Now he had to do it all for him. He needed to buckle down, fight the illness spreading through his brain, and retake complete control of himself.

Otherwise the asshole standing in his doorway was going to end his life to protect everyone else. Including Michelle.

“Hello, Kase.”

“Jerrik,” he grumbled. “What the hell are you doing out here?”

The existence of the dragon enclave was a closely guarded secret known by very few humans, and its location known by none. The tiny, neutral country that had been allowed to form in between the mountain ranges was home to a great many dragons, relative to their overall population, of course.

With that in mind, the enclave had assigned nearly twenty dragons to act as Magistrates to local communities, effectively splitting the country up into jurisdictions. The Magistrates oversaw the affairs of dragons, and the few other shifters allowed into their homeland. Jerrik was the local Magistrate.

“I came to check in on you,” he said lazily. “That is my job, you know. For once things are rather calm. You’re my only problem child right now.”

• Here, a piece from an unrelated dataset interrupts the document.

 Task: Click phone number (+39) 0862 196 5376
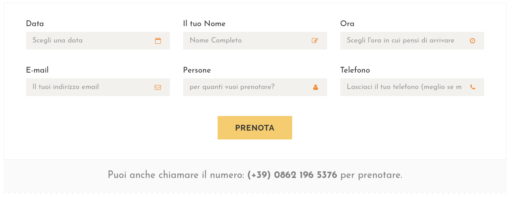(x=292, y=175)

“Oh, yay. Lucky me, extra attention. Just what I always wanted. Now if you could just go back and tell my mother that,” he snapped, moving to push past Jerrik and go inside.

The big man moved to block his path.

Kase snarled, his eyes glowing silver.

Jerrik’s went pitch black, the onyx dragon not afraid of him. “I’m not here to fight you. Nor to yell at you. I’m here to ask you how your meeting with your mate went.”

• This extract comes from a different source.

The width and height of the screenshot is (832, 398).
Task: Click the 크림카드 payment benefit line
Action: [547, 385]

“Are you serious?” Kase shouted, turning and stomping away. “Does everyone know that she’s my mate? It was supposed to be a secret.”

The Magistrate snorted. “If you say so, K. Do you have any idea how few dragons try to act like they don’t want mates? Word gets around.”

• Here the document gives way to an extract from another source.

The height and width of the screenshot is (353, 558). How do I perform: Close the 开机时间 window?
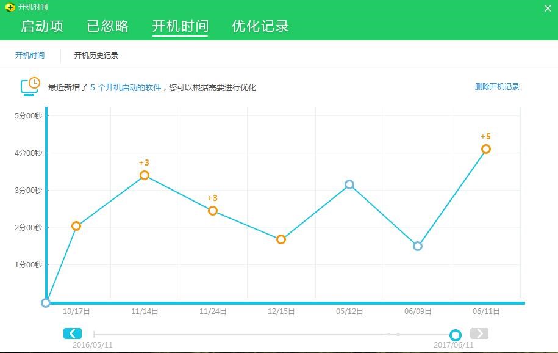[x=547, y=8]
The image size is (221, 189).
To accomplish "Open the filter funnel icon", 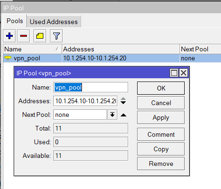I will point(56,36).
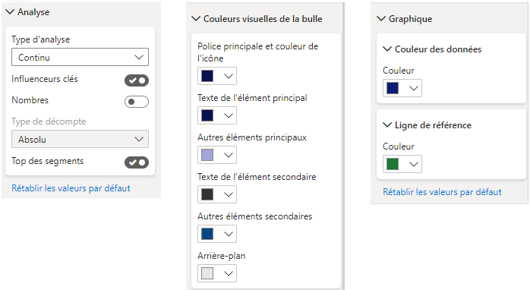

“I’m not acting,” he snapped, still hovering on the edge of striking Jerrik. It would be a terrible idea, and probably bring Coltaine, the Head Magistrate and a certified badass, down on his head. All that would be left then was a pile of cinders. The nine-hundred-year-old fire dragon did not have much in the way of patience for stupidity, which was precisely what striking Jerrik would be.

“You are acting,” Jerrik fired back. “We both know it.”

“No, I’m not. I don’t need one. I’m fine on my own.”

“Really? Because to me it sounds like you’re trying to prove something.” The anger was gone. Now Jerrik was challenging him, calling him out and daring him to respond.

So Kase did.

“What the hell is that supposed to mean?”

“It means,” Jerrik said slowly, walking across the gravel entryway until he was standing at his side, “that if you weren’t trying to prove something, then you wouldn’t feel the need to go through your life without a mate. You’d be perfectly happy to take her, and enjoy the life the two of you will create together. Simply by saying that you’re okay without her shows that you aren’t, Kase. That you’re trying to prove a point that you don’t need to prove.”

Kase growled. “What the hell are you getting at, Jerrik?”

“Go see her. Seriously, go see her again. Spend time with her. Let her into your life. I cannot stress that enough. Stop pushing her away, and this time try letting her in. You’ve done the solo thing. It’s not working, and we both know you can’t afford another outburst like what happened at Fort Banner.”

He looked away, ashamed of himself for what he’d done. Kase still couldn’t believe he’d actually imagined Outsiders, creating them out of nothing. What if it happened again? What if he had another episode while she was around? That wasn’t something Kase could live with, and he’d be happy for the meeting with Coltaine if he ever harmed Michelle. At that point he would welcome death. Anything was better than knowing that he’d hurt—or, even worse, killed—his mate.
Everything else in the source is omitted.